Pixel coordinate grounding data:
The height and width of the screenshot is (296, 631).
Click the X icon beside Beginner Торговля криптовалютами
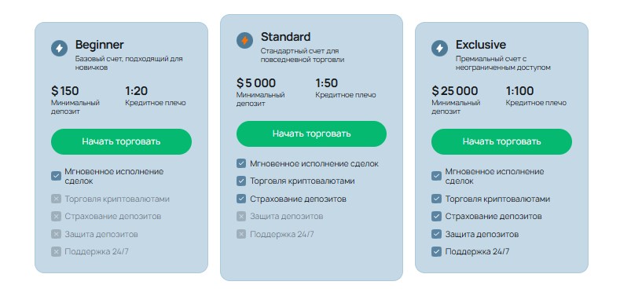tap(56, 199)
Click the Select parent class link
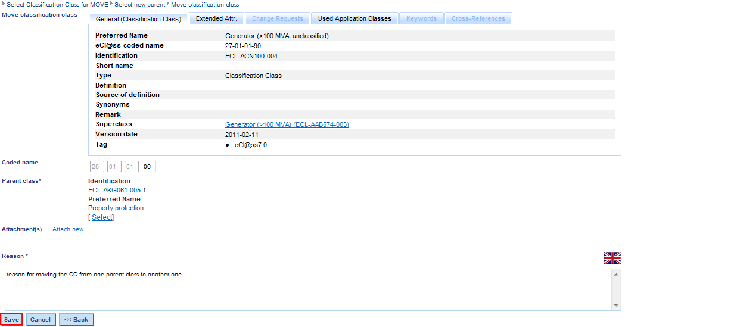734x327 pixels. point(102,217)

* **Work instructions**
Each line from the one that holds "Click the X" through the end of the entries must be returned exactly, while any pictures stay out.

* **Answer box**
Click the X icon beside Beginner Торговля криптовалютами
tap(56, 199)
Click the Select parent class link
734x327 pixels. point(102,217)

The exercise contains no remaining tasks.